So there’s an adoption practice known as “cocooning.” It’s what you’re supposed to do after you bring your adopted child home. According to most experts, the child is not to be exposed to very many people for at least a month. It is related to attachment, which is the goal of the first several months after adoption. Attachment happens when the child feels that he can’t live without you, similar to the way a biological child feels. Mom and dad are the only ones that are supposed to feed, clothe, take care of and nurture a child until attachment takes place.

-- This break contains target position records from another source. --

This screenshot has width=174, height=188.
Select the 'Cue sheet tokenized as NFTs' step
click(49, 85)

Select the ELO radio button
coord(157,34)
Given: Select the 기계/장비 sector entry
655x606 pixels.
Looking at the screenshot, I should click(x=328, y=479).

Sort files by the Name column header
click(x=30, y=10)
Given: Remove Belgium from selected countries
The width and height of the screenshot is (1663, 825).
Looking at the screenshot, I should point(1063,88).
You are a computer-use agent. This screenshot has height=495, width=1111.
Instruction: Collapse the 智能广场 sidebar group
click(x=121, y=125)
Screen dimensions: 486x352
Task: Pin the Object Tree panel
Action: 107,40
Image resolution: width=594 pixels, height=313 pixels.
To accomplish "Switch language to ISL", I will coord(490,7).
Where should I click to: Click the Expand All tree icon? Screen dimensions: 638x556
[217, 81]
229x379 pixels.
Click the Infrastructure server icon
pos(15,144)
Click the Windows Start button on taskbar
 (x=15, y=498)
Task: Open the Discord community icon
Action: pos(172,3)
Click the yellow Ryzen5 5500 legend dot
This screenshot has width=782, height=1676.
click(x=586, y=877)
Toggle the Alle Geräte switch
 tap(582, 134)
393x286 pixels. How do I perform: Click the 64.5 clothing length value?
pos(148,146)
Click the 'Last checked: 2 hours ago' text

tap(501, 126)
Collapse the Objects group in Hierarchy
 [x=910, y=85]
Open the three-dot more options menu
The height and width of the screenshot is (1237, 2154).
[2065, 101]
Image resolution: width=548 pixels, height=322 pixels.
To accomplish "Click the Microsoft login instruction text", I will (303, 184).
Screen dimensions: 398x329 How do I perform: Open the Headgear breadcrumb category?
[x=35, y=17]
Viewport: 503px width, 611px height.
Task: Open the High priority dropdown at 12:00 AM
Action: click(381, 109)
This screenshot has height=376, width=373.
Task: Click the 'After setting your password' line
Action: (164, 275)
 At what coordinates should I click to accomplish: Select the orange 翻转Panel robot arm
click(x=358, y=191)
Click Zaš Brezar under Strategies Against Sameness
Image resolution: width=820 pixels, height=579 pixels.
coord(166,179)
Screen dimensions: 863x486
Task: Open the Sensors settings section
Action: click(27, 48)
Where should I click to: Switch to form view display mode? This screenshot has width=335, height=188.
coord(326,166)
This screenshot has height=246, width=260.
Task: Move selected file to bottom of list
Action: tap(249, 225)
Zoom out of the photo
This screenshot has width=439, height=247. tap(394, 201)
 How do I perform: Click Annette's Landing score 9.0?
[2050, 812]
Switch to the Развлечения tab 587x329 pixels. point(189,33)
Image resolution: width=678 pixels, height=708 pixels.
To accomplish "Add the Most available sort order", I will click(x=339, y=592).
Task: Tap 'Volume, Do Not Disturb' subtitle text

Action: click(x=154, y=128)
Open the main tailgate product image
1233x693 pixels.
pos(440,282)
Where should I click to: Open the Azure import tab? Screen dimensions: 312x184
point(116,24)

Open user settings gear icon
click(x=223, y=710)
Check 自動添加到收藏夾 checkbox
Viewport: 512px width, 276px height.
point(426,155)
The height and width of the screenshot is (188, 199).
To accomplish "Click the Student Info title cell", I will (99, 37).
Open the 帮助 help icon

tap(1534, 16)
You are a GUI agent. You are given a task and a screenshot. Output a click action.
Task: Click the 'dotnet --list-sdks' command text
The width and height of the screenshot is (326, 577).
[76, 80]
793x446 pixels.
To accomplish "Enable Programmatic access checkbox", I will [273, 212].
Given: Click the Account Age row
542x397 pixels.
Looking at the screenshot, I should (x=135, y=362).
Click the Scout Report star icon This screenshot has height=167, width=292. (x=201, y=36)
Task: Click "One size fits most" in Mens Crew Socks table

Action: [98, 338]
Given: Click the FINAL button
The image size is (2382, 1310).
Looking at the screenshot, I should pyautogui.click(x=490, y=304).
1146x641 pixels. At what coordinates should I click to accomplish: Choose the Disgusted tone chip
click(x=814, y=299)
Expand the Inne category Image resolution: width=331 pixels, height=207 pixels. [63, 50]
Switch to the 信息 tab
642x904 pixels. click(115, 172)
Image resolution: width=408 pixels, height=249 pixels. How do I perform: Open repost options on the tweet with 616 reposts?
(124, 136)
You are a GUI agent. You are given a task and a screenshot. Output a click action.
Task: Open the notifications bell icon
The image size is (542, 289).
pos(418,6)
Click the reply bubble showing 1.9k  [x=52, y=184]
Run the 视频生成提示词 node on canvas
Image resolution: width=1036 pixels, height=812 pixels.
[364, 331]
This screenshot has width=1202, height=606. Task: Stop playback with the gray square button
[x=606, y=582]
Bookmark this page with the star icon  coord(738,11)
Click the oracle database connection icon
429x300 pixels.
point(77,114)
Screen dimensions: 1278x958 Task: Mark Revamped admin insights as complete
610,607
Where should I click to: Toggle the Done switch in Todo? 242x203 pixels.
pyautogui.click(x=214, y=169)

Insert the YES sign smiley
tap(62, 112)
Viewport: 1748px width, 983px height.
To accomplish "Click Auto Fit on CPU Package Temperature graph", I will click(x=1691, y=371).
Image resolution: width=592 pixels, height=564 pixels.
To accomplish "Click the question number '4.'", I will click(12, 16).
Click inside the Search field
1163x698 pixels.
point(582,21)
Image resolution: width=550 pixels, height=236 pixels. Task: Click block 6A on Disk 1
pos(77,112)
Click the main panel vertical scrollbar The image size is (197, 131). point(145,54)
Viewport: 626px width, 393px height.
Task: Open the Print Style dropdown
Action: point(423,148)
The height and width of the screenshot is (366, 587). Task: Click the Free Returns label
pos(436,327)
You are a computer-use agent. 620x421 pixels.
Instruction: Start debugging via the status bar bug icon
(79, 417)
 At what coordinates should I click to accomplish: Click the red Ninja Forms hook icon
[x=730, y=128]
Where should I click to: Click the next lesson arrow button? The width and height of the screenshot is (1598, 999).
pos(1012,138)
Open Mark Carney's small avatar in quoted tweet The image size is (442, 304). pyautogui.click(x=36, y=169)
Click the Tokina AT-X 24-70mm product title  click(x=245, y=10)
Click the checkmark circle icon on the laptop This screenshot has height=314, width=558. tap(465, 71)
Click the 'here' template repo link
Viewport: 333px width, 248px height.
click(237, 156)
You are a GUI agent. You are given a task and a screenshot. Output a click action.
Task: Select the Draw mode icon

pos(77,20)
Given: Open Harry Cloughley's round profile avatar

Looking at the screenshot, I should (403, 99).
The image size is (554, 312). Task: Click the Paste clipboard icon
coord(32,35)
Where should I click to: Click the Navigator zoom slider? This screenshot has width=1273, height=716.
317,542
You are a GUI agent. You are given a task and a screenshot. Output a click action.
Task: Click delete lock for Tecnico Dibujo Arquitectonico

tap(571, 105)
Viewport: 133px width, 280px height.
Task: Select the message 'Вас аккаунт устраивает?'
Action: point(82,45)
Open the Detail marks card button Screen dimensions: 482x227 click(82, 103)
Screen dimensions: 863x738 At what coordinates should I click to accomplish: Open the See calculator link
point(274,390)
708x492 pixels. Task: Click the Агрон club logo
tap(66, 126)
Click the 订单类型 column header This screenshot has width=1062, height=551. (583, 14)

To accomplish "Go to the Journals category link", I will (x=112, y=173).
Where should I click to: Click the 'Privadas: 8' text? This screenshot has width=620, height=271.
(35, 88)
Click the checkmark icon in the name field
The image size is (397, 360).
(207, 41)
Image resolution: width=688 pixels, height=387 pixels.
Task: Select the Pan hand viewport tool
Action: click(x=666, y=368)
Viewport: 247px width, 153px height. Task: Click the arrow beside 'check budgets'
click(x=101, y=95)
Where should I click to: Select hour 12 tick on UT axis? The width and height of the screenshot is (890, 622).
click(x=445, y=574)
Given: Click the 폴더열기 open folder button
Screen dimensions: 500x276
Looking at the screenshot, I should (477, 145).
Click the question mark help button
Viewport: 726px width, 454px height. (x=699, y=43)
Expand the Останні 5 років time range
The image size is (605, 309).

So we started this process with Matthew (pictured above), and of course it is difficult since he is a 5 year old boy. He would much rather be climbing a tree with a friend, or maybe even owling. But it is true that the newness of all this leaves him overwhelmed when there are too many new people around. You could imagine how it would feel to hear all these strange looking white people speaking all this gibberish. Plus, everything is a first. Just on the way from the airport to our home he encountered a number of firsts: first water-fountain (“bubblah” for my RI friends), first escalator (he decided to take the stairs), first McDonald’s cheeseburger (he didn’t care for the pickles), and first car ride on a super-highway.
I was thinking that this practice is something we Christians need to do. We forget to periodically take time to be with God in an intense, exclusive, and utterly dependent way for the purpose of attachment. The goal is the same: we need to get to the place where we can’t live without him.
Can you say that you can’t live without him? Is he the most important person in your life? Is he what your heart longs for?